— Input material —
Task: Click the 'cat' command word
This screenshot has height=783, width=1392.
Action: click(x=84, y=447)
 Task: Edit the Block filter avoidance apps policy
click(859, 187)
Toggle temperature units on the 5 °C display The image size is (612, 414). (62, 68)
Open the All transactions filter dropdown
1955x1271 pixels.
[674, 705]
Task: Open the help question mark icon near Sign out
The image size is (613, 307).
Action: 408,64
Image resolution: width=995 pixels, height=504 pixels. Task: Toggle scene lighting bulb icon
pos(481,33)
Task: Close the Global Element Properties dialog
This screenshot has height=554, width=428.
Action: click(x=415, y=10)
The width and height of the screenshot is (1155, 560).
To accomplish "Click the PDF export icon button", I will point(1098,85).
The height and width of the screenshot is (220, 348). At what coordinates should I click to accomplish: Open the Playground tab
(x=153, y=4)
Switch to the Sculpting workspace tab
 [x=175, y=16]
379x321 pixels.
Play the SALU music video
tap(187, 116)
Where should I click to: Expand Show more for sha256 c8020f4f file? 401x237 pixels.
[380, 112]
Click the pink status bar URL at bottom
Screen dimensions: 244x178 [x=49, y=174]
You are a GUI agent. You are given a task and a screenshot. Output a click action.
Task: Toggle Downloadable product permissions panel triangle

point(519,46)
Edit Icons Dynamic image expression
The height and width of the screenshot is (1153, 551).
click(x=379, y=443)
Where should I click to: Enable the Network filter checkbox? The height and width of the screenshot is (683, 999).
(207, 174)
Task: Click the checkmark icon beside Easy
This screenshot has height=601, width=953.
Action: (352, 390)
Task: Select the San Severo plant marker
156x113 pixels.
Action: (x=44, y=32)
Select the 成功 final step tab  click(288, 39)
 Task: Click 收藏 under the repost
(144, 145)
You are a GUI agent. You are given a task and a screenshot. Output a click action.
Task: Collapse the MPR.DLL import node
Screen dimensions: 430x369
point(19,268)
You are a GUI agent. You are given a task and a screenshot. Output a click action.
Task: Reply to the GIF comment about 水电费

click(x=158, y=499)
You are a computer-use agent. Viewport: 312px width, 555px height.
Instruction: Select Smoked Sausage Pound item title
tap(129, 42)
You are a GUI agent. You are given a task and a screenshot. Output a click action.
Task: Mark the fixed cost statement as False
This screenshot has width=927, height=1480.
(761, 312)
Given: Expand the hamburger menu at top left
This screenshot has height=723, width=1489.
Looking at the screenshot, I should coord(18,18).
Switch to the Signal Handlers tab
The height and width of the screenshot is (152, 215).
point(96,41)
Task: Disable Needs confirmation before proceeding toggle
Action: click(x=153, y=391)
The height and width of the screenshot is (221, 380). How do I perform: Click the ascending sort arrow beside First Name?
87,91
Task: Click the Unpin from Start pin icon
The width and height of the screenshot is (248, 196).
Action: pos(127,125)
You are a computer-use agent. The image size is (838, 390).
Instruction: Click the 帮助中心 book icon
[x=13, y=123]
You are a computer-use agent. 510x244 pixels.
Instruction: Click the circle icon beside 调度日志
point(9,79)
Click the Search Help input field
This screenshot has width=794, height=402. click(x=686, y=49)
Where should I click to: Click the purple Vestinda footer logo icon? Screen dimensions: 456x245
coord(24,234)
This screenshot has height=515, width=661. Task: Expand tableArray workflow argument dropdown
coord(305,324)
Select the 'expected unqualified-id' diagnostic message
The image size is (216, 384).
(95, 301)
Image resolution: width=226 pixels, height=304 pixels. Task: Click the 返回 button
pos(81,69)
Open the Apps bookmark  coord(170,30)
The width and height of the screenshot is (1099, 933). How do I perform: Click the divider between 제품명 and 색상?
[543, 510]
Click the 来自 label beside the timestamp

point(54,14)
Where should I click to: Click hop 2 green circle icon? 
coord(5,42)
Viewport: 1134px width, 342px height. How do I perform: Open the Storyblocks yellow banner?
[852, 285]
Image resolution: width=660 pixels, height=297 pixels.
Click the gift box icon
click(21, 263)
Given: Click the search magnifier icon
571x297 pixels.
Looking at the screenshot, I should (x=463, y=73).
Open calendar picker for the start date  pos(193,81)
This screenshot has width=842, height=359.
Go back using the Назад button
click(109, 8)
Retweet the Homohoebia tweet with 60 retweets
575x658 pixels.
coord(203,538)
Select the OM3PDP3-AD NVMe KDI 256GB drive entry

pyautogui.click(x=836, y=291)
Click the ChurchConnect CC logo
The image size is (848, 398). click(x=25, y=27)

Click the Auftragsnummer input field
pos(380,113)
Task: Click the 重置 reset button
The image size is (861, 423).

— Work task —
Could you output every entry from the listing above without altering a word?

— The answer —
Task: Click the 'cat' command word
This screenshot has height=783, width=1392.
Action: click(x=84, y=447)
 Task: Edit the Block filter avoidance apps policy
click(859, 187)
Toggle temperature units on the 5 °C display The image size is (612, 414). (62, 68)
Open the All transactions filter dropdown
1955x1271 pixels.
[674, 705]
Task: Open the help question mark icon near Sign out
The image size is (613, 307).
Action: 408,64
Image resolution: width=995 pixels, height=504 pixels. Task: Toggle scene lighting bulb icon
pos(481,33)
Task: Close the Global Element Properties dialog
This screenshot has height=554, width=428.
Action: click(x=415, y=10)
The width and height of the screenshot is (1155, 560).
To accomplish "Click the PDF export icon button", I will point(1098,85).
The height and width of the screenshot is (220, 348). At what coordinates should I click to accomplish: Open the Playground tab
(x=153, y=4)
Switch to the Sculpting workspace tab
 [x=175, y=16]
379x321 pixels.
Play the SALU music video
tap(187, 116)
Where should I click to: Expand Show more for sha256 c8020f4f file? 401x237 pixels.
[380, 112]
Click the pink status bar URL at bottom
Screen dimensions: 244x178 [x=49, y=174]
You are a GUI agent. You are given a task and a screenshot. Output a click action.
Task: Toggle Downloadable product permissions panel triangle

point(519,46)
Edit Icons Dynamic image expression
The height and width of the screenshot is (1153, 551).
click(x=379, y=443)
Where should I click to: Enable the Network filter checkbox? The height and width of the screenshot is (683, 999).
(207, 174)
Task: Click the checkmark icon beside Easy
This screenshot has height=601, width=953.
Action: (352, 390)
Task: Select the San Severo plant marker
156x113 pixels.
Action: (x=44, y=32)
Select the 成功 final step tab  click(288, 39)
 Task: Click 收藏 under the repost
(144, 145)
You are a GUI agent. You are given a task and a screenshot. Output a click action.
Task: Collapse the MPR.DLL import node
Screen dimensions: 430x369
point(19,268)
You are a GUI agent. You are given a task and a screenshot. Output a click action.
Task: Reply to the GIF comment about 水电费

click(x=158, y=499)
You are a computer-use agent. Viewport: 312px width, 555px height.
Instruction: Select Smoked Sausage Pound item title
tap(129, 42)
You are a GUI agent. You are given a task and a screenshot. Output a click action.
Task: Mark the fixed cost statement as False
This screenshot has width=927, height=1480.
(761, 312)
Given: Expand the hamburger menu at top left
This screenshot has height=723, width=1489.
Looking at the screenshot, I should coord(18,18).
Switch to the Signal Handlers tab
The height and width of the screenshot is (152, 215).
point(96,41)
Task: Disable Needs confirmation before proceeding toggle
Action: click(x=153, y=391)
The height and width of the screenshot is (221, 380). How do I perform: Click the ascending sort arrow beside First Name?
87,91
Task: Click the Unpin from Start pin icon
The width and height of the screenshot is (248, 196).
Action: pos(127,125)
You are a computer-use agent. The image size is (838, 390).
Instruction: Click the 帮助中心 book icon
[x=13, y=123]
You are a computer-use agent. 510x244 pixels.
Instruction: Click the circle icon beside 调度日志
point(9,79)
Click the Search Help input field
This screenshot has width=794, height=402. click(x=686, y=49)
Where should I click to: Click the purple Vestinda footer logo icon? Screen dimensions: 456x245
coord(24,234)
This screenshot has height=515, width=661. Task: Expand tableArray workflow argument dropdown
coord(305,324)
Select the 'expected unqualified-id' diagnostic message
The image size is (216, 384).
(95, 301)
Image resolution: width=226 pixels, height=304 pixels. Task: Click the 返回 button
pos(81,69)
Open the Apps bookmark  coord(170,30)
The width and height of the screenshot is (1099, 933). How do I perform: Click the divider between 제품명 and 색상?
[543, 510]
Click the 来自 label beside the timestamp

point(54,14)
Where should I click to: Click hop 2 green circle icon? 
coord(5,42)
Viewport: 1134px width, 342px height. How do I perform: Open the Storyblocks yellow banner?
[852, 285]
Image resolution: width=660 pixels, height=297 pixels.
Click the gift box icon
click(21, 263)
Given: Click the search magnifier icon
571x297 pixels.
Looking at the screenshot, I should (x=463, y=73).
Open calendar picker for the start date  pos(193,81)
This screenshot has width=842, height=359.
Go back using the Назад button
click(109, 8)
Retweet the Homohoebia tweet with 60 retweets
575x658 pixels.
coord(203,538)
Select the OM3PDP3-AD NVMe KDI 256GB drive entry

pyautogui.click(x=836, y=291)
Click the ChurchConnect CC logo
The image size is (848, 398). click(x=25, y=27)

Click the Auftragsnummer input field
pos(380,113)
Task: Click the 重置 reset button
The image size is (861, 423).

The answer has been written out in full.